MIMIC-MJX: Neuromechanical Emulation of Animal Behavior
This provides a tool for neuroscience researchers to analyze neural control strategies and simulate behavioral experiments, though it is incremental as it builds on existing simulation and learning methods.
The authors tackled the problem of inferring neural control policies from kinematic data by introducing MIMIC-MJX, a framework that trains neural controllers to actuate biomechanically-realistic body models in physics simulation to reproduce real kinematic trajectories, resulting in an implementation that is accurate, fast, data-efficient, and generalizable to diverse animal body models.

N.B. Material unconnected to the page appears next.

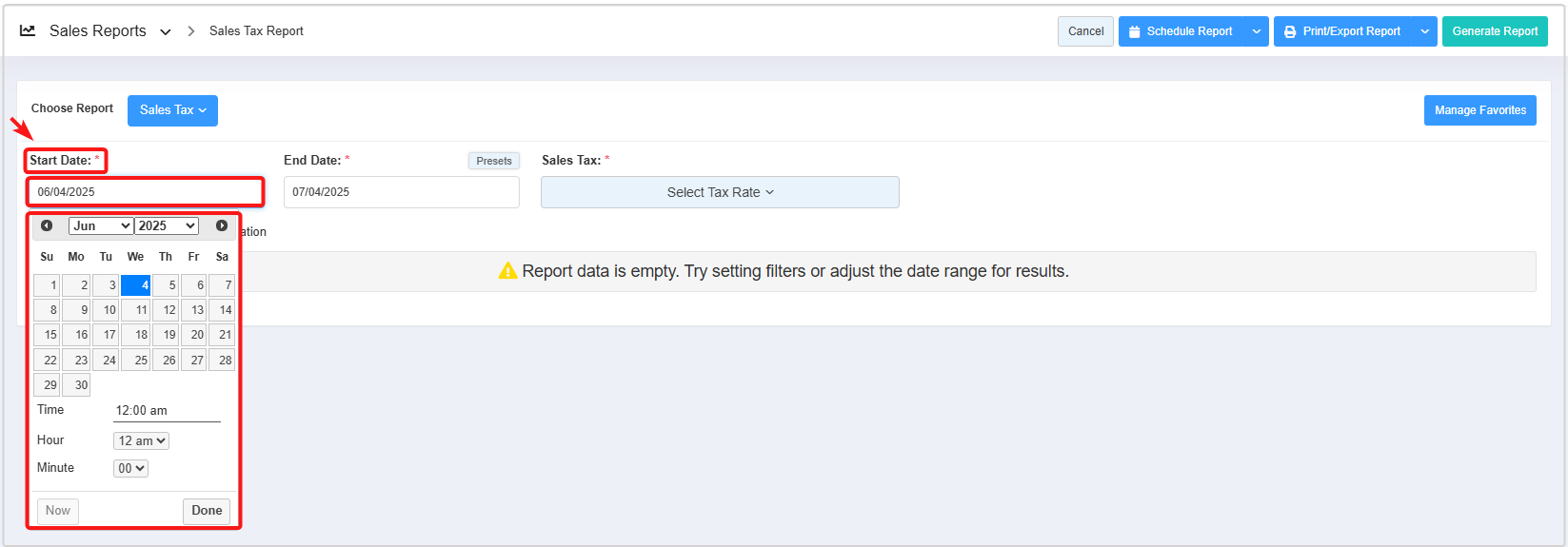
Task: Expand the Print/Export Report dropdown arrow
Action: click(1425, 31)
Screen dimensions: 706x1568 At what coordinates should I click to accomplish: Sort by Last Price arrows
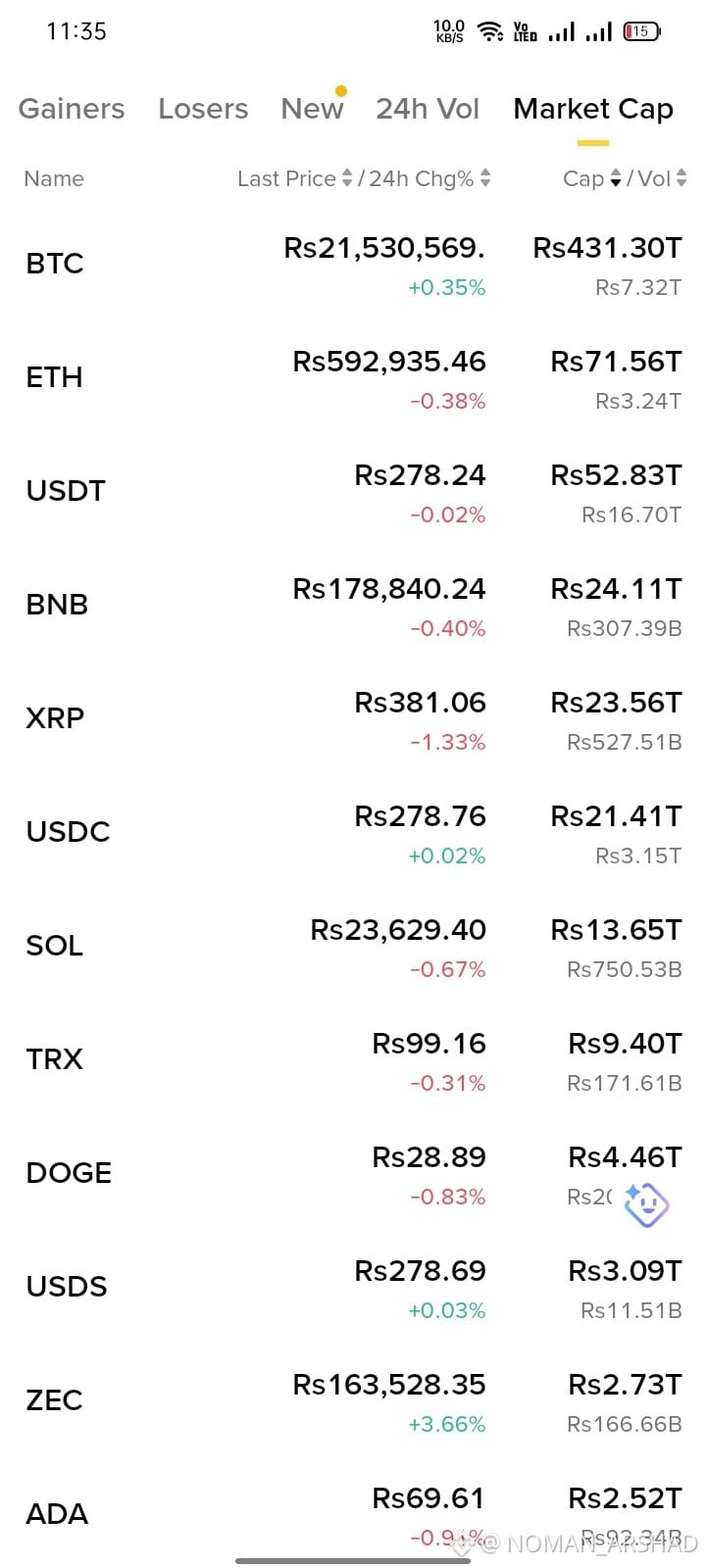[x=346, y=178]
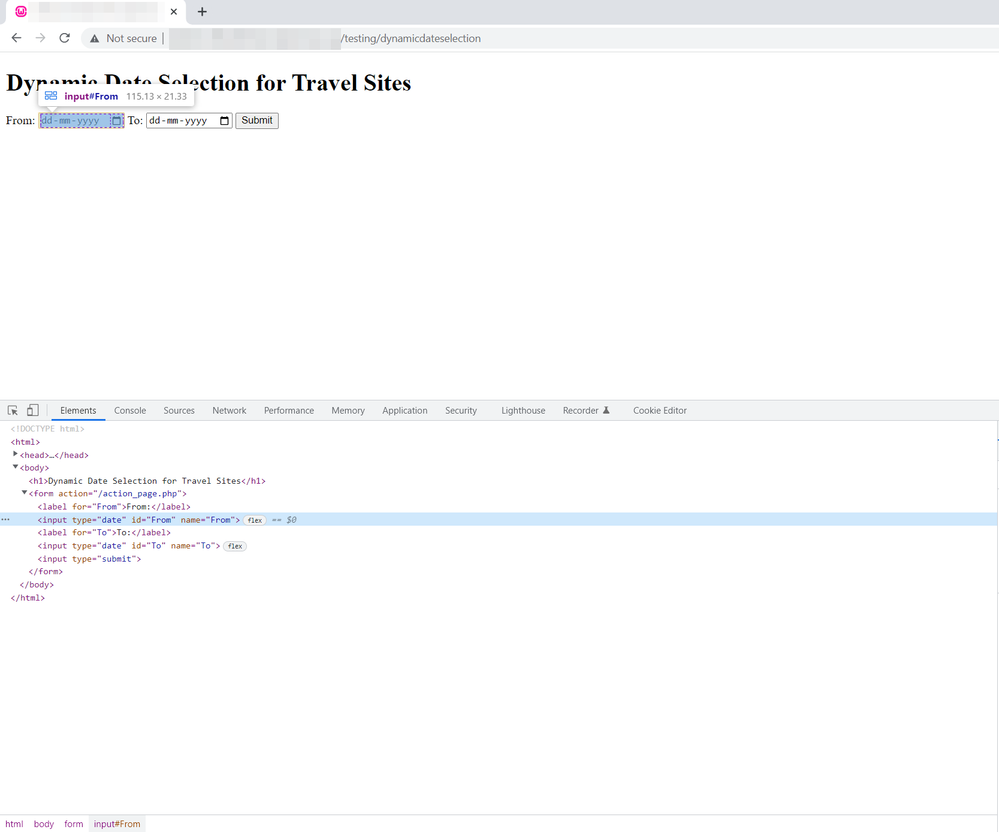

The primary output of the nervous system is movement and behavior. While recent advances have democratized pose tracking during complex behavior, kinematic trajectories alone provide only indirect access to the underlying control processes. Here we present MIMIC-MJX, a framework for learning biologically-plausible neural control policies from kinematics. MIMIC-MJX models the generative process of motor control by training neural controllers that learn to actuate biomechanically-realistic body models in physics simulation to reproduce real kinematic trajectories. We demonstrate that our implementation is accurate, fast, data-efficient, and generalizable to diverse animal body models. Policies trained with MIMIC-MJX can be utilized to both analyze neural control strategies and simulate behavioral experiments, illustrating its potential as an integrative modeling framework for neuroscience.